Pada 13 Juli 2023, seorang warga sipil bernama Yosua Keiya (20) meninggal dunia karena tembakan yang diduga dilepaskan personal satuan Brimob di Kampung Idakebo, Distrik Kamu Utara, Kabupaten Dogiyai, Provinsi Papua Tengah. Lembaga Bantuan Hukum Talenta Keadilan Papua atau LBH-TKP dan Jaringan Advokasi HAM menyatakan penembakan terhadap Yosua Keiya diikuti peristiwa penembakan lain yang terjadi di Moanemani, Dogiyai, pada 13 Juli 2023 malam, dan menyebabkan Yakobus Pekey (20) dan Stepanus Pigome (19) meninggal dunia.
Pada 19 Juli 2023, Kepala Bidang Humas Kepolisian Daerah atau Polda Papua Kombes Ignatius Benny Ady Prabowo membantah informasi dugaan penembakan yang menyebabkan tiga warga sipil meninggal di Dogiyai pada 13 Juli 2023. Menurutnya, pengumpulan informasi oleh Kepala Biro Operasi (Karo Ops) Polda Papua, Komandan Satuan (Dansat) Brimob Daerah Papua, serta Kepala Bidang Profesi dan Pengamanan (Kabid Propam) Polda Papua tidak menemukan korban jiwa maupun korban luka-luka dalam penanganan amuk massa di Dogiyai pada 13 – 14 Juli 2023. Perbedaan data itu membuat sejumlah lembaga advokasi HAM mendesak Komnas HAM menurunkan tim ke Dogiyai, untuk memastikan ada tidaknya korban jiwa maupun korban terluka dalam peristiwa 13 – 14 Juli 2023 itu.
Siregar mengatakan jika dugaan penembakan itu lambat ditangani, konflik yang terjadi bisa semakin melebar.

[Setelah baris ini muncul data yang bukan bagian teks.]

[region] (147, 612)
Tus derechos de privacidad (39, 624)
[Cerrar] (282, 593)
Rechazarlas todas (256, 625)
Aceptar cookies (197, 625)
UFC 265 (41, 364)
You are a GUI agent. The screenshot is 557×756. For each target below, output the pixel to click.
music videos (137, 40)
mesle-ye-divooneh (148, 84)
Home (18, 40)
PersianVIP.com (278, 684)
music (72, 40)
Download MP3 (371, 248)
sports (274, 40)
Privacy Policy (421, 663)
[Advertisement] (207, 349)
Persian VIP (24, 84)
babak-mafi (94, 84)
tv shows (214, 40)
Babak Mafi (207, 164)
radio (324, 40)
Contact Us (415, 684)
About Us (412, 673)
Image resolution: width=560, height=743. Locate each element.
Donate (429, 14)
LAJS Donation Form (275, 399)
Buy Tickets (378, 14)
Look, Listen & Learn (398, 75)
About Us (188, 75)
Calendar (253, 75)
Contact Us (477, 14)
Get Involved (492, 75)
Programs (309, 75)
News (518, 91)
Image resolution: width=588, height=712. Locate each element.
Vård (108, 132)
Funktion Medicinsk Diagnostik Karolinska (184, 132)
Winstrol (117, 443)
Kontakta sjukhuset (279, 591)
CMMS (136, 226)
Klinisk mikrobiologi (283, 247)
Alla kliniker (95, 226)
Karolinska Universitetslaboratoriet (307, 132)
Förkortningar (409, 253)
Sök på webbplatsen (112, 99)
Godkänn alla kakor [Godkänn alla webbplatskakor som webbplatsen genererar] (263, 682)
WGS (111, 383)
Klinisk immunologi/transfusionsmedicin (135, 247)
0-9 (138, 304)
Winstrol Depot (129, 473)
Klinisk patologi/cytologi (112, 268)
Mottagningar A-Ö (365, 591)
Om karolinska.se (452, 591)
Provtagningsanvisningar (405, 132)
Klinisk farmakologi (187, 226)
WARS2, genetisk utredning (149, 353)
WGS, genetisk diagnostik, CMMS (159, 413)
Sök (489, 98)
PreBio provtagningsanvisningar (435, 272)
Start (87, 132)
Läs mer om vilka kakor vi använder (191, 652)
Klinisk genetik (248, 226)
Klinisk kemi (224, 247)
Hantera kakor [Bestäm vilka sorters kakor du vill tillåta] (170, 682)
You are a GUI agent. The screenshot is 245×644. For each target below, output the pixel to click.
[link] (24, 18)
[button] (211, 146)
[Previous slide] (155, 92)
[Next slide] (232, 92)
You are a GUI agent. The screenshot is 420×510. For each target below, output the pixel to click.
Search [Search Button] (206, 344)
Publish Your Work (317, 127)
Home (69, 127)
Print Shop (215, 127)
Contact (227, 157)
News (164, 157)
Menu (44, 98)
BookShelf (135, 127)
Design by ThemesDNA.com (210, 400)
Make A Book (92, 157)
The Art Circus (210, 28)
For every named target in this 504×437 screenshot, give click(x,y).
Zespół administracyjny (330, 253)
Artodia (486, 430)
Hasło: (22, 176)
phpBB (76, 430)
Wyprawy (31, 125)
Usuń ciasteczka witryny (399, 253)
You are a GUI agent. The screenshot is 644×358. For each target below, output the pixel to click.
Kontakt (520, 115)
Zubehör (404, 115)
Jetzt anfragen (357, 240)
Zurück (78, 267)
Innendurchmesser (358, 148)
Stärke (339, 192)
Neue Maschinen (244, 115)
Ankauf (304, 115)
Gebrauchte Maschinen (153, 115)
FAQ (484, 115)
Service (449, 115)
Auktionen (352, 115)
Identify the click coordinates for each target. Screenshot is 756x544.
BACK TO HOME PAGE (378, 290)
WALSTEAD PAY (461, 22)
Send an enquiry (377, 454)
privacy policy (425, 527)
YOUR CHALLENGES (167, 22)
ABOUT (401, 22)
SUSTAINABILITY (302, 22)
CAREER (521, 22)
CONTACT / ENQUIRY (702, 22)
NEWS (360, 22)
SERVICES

Selain itu, dampak konflik tersebut pun akan melebar, seperti menimbulkan pengungsi, melumpuhkan pemerintah daerah, perekonomian menjadi macet, pelayan pendidikan macet, menyuburkan stigma terhadap Orang Asli Papua (OAP), dan menambah ketegangan antara masyarakat OAP dan non-OAP.
“Karena, informasi [di lapangan] terus berkembang. Banyak informasi [yang berkembang], tapi itu perlu diklarifikasi. Karena itu seharusnya [Komnas HAM] cepat turun,” katanya.
Siregar mengatakan Komnas HAM harus mempunyai prioritas dalam menangani kasus kekerasan di Tanah Papua. Siregar juga meminta Komnas HAM memberikan perhatian yang lebih besar terhadap situasi konflik di Tanah Papua.
“Komnas HAM inikan punya kewenangan terbatas. Meskipun kewenangan terbatas, seharusnya mereka harus ambil prioritas [penangan kasus di Papua]. [Kalau] Komnas HAM masih begini prosedural, mereka tidak bisa ditangani, mereka justru akan kewalahan. Belum selesai satu kasus, sudah ada laporan [kasus lain] lagi,” ujarnya.
Siregar mengatakan Komnas HAM wajib untuk memberi informasi kepada publik terkait temuan awal kasus penembakan di Dogiyai tersebut. Siregar mengatakan upaya itu penting untuk menghentikan kesimpangsiuran informasi.
“Meskipun baru bersifat data awal, itu kan data terklarifikasi, terkonfirmasi. Dengan demikian, informasi lain yang simpang siur bisa diminimalisir dengan data Komnas HAM,” ujarnya.
Siregar mengatakan pemerintah daerah juga harus bekerja professional, agar informasi yang tanpa konfirmasi dan klarifikasi tidak meluas. “[Informasi yang tidak jelas] itu [bisa] membuat ketakutan, trauma, dan stigma yang cukup tajam buat masyarakat,” ujarnya. (*)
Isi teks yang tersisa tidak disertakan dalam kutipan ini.